* Task directions *
What number of lines in the entries below include the string "pencil"? Respond with that number alone.

====== Exercise input ======

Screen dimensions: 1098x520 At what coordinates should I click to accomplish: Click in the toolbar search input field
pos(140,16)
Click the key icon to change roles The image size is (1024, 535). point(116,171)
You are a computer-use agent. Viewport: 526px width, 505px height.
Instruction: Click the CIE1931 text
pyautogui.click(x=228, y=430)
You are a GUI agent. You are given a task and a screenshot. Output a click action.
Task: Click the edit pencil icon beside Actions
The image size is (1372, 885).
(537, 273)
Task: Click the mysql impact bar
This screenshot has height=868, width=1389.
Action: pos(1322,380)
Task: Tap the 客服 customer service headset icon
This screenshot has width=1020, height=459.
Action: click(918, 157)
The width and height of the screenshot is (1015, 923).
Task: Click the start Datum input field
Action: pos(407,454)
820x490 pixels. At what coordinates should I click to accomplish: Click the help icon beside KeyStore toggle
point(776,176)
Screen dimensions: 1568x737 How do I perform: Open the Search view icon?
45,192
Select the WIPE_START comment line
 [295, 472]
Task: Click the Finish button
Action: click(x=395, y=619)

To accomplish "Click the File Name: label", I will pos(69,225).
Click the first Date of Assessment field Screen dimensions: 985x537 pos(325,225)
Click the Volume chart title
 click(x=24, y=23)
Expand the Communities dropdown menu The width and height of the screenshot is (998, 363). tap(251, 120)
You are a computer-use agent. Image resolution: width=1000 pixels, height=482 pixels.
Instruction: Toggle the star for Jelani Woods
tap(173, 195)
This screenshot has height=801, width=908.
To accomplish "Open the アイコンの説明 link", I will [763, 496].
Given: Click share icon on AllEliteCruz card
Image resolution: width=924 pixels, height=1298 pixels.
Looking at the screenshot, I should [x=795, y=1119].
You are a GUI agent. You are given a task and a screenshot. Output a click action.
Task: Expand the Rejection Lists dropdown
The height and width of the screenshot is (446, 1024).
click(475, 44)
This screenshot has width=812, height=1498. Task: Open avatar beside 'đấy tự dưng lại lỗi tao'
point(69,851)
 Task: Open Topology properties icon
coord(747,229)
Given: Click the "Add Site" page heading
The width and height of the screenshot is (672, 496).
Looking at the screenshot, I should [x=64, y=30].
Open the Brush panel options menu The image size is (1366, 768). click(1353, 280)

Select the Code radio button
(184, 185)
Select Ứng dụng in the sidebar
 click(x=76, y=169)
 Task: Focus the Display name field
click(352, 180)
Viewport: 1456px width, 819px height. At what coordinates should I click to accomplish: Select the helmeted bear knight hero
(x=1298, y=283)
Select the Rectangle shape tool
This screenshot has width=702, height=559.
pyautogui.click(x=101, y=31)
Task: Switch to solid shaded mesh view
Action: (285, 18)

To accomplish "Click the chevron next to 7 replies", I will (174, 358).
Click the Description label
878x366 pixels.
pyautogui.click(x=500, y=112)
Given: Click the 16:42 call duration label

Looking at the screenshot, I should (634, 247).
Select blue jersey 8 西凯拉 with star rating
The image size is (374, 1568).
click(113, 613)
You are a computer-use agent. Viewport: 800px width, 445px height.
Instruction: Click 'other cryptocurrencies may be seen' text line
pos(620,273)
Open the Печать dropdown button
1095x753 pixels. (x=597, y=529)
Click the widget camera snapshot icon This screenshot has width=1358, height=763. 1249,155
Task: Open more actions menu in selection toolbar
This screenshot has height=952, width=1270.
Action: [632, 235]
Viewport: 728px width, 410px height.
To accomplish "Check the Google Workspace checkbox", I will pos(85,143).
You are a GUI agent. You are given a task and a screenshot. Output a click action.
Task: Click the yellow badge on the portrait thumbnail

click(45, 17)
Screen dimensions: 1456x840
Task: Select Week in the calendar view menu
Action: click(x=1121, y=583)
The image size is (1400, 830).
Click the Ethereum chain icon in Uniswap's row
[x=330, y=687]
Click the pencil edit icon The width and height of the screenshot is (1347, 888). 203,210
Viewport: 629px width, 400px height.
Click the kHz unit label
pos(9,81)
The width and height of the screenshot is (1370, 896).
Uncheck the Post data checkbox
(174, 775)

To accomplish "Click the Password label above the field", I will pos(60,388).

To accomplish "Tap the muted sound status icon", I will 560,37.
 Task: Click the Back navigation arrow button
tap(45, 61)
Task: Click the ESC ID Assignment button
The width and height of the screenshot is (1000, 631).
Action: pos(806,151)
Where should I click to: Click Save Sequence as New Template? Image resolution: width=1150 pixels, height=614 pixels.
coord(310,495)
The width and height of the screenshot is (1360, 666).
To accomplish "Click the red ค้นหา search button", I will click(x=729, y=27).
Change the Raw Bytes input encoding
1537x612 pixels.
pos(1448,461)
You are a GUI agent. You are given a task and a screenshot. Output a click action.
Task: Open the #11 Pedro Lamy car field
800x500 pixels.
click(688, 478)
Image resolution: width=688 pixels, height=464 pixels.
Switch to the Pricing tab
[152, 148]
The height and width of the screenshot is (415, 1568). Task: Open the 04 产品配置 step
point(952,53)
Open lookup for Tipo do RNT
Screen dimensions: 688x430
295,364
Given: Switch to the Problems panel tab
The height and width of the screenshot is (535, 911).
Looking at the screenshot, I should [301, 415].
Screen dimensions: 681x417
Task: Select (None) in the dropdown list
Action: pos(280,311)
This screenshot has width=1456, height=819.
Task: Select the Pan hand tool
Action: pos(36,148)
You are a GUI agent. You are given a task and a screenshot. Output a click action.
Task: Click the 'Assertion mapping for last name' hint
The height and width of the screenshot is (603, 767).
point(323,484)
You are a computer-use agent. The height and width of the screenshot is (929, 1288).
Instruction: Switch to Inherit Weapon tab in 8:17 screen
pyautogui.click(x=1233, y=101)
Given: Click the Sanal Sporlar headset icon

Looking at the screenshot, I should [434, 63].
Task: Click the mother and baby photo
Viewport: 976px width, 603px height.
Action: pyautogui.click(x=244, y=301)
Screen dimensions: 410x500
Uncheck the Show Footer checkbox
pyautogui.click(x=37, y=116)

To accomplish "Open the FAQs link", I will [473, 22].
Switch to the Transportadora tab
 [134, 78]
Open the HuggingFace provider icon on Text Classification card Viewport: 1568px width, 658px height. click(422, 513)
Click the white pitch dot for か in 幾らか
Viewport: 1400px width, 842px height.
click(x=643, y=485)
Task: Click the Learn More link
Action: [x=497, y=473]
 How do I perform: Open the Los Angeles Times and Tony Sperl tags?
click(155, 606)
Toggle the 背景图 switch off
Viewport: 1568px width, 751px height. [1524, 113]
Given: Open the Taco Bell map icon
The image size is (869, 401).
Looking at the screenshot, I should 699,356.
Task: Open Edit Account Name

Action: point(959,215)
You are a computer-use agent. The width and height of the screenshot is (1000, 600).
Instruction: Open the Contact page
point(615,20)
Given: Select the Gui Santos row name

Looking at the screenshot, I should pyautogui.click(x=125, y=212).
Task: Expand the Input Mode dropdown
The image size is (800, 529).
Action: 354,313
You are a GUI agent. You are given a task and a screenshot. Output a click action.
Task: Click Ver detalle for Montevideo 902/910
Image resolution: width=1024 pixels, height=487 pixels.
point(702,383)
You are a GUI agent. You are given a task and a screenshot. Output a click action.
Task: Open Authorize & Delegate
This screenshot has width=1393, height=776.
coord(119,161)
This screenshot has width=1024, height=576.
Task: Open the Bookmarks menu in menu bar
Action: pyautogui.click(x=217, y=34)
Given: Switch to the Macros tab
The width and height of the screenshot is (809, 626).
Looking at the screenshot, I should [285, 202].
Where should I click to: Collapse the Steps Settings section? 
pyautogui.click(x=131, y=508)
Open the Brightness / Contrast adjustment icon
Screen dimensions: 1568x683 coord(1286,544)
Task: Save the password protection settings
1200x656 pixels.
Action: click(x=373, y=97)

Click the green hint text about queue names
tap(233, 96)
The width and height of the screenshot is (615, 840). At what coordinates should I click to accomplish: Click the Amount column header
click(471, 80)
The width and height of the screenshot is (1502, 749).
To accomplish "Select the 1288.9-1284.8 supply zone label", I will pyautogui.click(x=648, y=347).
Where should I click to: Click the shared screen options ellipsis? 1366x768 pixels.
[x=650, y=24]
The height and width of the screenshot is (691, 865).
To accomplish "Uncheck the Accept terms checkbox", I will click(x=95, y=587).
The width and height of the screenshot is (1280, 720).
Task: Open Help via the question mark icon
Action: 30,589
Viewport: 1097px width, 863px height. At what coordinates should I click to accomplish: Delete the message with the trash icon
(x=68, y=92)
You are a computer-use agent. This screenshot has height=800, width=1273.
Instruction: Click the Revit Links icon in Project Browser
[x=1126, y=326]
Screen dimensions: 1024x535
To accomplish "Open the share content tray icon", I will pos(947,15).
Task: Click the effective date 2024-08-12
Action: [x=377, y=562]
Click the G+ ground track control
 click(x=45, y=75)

======

* Answer space *
2